▶ _What is expected_:
Starting at the line that contains "Given: Open the topology icon in left sidebar", write out every line to the end of the records below exactly, and leave out the pictures.

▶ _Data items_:
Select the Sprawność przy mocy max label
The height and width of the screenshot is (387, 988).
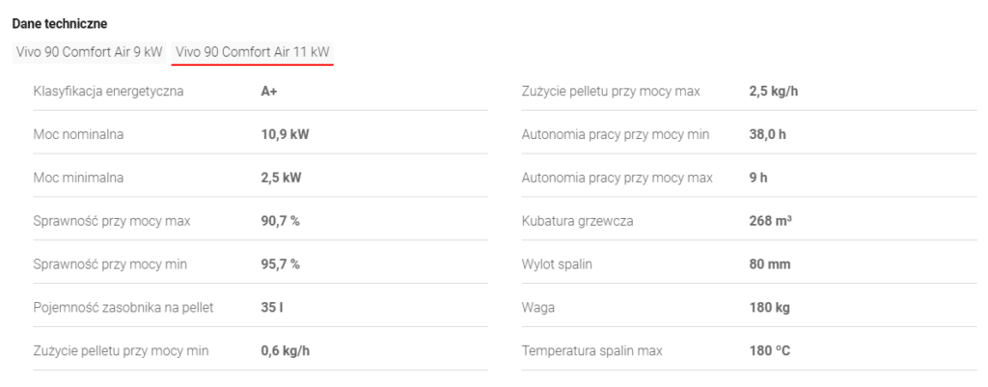tap(112, 222)
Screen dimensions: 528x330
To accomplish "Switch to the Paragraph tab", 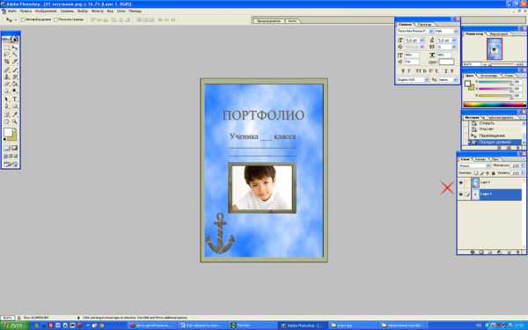I will (x=425, y=25).
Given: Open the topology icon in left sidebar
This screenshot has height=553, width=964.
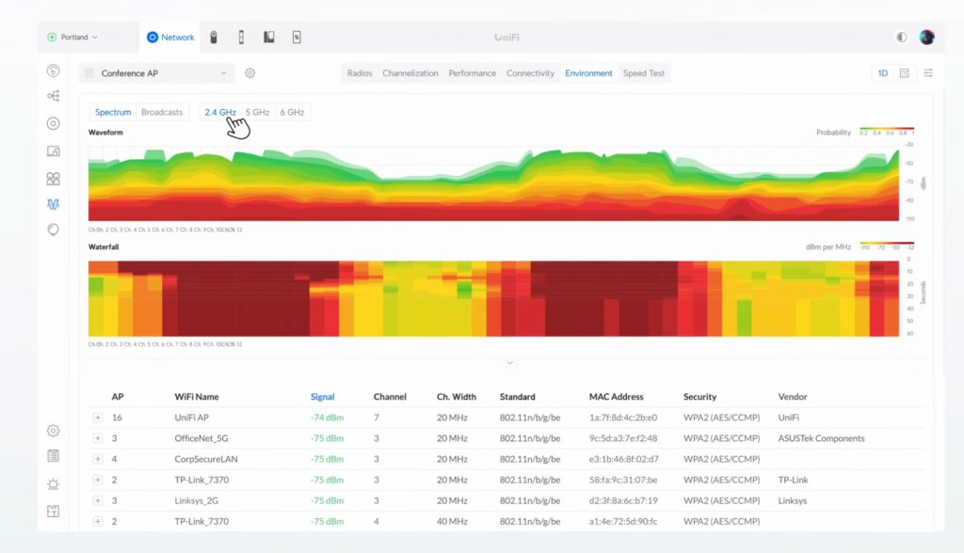Looking at the screenshot, I should [54, 96].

▶ _Task result_:
Given: Open the topology icon in left sidebar
This screenshot has height=553, width=964.
Looking at the screenshot, I should [54, 96].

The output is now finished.